* **Exercise details**:
From the Ankhesenamun passage below, write out word for word the part that opens with the words containing "Because some inscriptions" and closes with "to the inscriptions.".

[Selected excerpt — start]

Because some inscriptions record the existence of Ankhesenpaaten Tasherit, it has been suggested that Ankhesenamun may have married her own father and had children with him. However, father–daughter marriages were extremely rare in the Egyptian royal family and were often interpreted as ceremonial unions. She was never referred to as her father’s wife. Moreover, Ankhesenpaaten Tasherit is only attested in a very specific context—namely, during the usurpation of Kiya’s monuments—suggesting that she may have been a fictional creation designed to minimize alterations to the inscriptions.

After her father's death and the short reigns of Smenkhkare and Neferneferuaten, she became the wife of Tutankhamun. Following their marriage, the couple honored the deities of the restored religion by changing their names to Tutankhamun and Ankhesenamun. Although Tutankhamun had himself deified during his reign, there's no surviving evidence to show that he concurrently deified Ankhesenamun alongside him.

[Selected excerpt — finish]
[Entries shown — start]

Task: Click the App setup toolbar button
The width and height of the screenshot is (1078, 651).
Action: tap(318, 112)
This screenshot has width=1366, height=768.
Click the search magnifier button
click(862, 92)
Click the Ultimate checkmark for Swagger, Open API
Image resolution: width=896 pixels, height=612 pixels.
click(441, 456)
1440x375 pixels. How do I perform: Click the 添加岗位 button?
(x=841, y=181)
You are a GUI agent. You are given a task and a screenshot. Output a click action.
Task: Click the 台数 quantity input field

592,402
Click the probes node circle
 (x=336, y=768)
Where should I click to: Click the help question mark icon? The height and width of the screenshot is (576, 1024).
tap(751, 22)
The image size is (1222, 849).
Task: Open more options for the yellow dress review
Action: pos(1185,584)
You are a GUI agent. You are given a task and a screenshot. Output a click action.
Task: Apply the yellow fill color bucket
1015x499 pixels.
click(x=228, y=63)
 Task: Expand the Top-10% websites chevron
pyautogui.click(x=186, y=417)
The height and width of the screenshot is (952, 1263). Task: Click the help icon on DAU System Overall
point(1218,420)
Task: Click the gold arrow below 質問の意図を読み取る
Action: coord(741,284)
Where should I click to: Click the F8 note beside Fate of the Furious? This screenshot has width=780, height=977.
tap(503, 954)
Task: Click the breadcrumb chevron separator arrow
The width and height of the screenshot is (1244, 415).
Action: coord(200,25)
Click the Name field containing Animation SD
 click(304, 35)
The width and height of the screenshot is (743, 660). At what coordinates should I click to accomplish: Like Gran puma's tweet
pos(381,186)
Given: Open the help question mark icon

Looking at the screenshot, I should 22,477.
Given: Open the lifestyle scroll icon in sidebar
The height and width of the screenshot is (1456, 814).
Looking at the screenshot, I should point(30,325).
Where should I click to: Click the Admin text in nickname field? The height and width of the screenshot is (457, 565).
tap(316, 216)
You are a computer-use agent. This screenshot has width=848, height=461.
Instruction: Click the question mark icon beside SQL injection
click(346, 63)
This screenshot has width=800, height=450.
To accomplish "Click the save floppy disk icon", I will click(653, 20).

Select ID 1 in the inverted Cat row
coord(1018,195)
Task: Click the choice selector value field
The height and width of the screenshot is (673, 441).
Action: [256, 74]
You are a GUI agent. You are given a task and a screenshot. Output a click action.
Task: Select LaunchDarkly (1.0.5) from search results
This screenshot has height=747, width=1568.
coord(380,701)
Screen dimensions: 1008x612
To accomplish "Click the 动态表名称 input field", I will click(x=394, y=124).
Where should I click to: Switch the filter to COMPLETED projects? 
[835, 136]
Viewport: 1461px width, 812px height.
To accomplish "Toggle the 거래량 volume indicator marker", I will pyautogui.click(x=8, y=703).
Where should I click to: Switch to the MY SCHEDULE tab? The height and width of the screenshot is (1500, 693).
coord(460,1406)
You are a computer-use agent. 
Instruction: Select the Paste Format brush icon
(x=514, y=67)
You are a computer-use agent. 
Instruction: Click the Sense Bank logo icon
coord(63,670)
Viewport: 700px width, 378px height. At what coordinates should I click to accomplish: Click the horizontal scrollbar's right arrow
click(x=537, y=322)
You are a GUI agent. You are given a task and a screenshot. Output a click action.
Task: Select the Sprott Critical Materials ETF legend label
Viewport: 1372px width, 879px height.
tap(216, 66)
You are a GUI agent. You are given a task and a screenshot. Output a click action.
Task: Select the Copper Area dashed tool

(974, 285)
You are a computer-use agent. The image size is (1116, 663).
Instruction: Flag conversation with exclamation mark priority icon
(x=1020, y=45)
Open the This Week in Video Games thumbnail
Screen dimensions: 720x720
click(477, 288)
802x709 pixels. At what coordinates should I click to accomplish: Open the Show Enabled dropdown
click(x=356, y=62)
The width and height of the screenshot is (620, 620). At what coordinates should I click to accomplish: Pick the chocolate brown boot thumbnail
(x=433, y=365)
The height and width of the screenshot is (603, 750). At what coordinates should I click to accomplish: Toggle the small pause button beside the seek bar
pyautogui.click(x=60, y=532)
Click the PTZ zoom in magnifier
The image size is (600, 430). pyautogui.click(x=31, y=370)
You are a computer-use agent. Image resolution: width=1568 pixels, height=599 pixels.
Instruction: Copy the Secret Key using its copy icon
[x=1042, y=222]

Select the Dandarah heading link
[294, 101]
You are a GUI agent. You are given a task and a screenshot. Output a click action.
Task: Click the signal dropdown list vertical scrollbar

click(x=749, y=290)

[Entries shown — finish]

* **Response box**:
Because some inscriptions record the existence of Ankhesenpaaten Tasherit, it has been suggested that Ankhesenamun may have married her own father and had children with him. However, father–daughter marriages were extremely rare in the Egyptian royal family and were often interpreted as ceremonial unions. She was never referred to as her father’s wife. Moreover, Ankhesenpaaten Tasherit is only attested in a very specific context—namely, during the usurpation of Kiya’s monuments—suggesting that she may have been a fictional creation designed to minimize alterations to the inscriptions.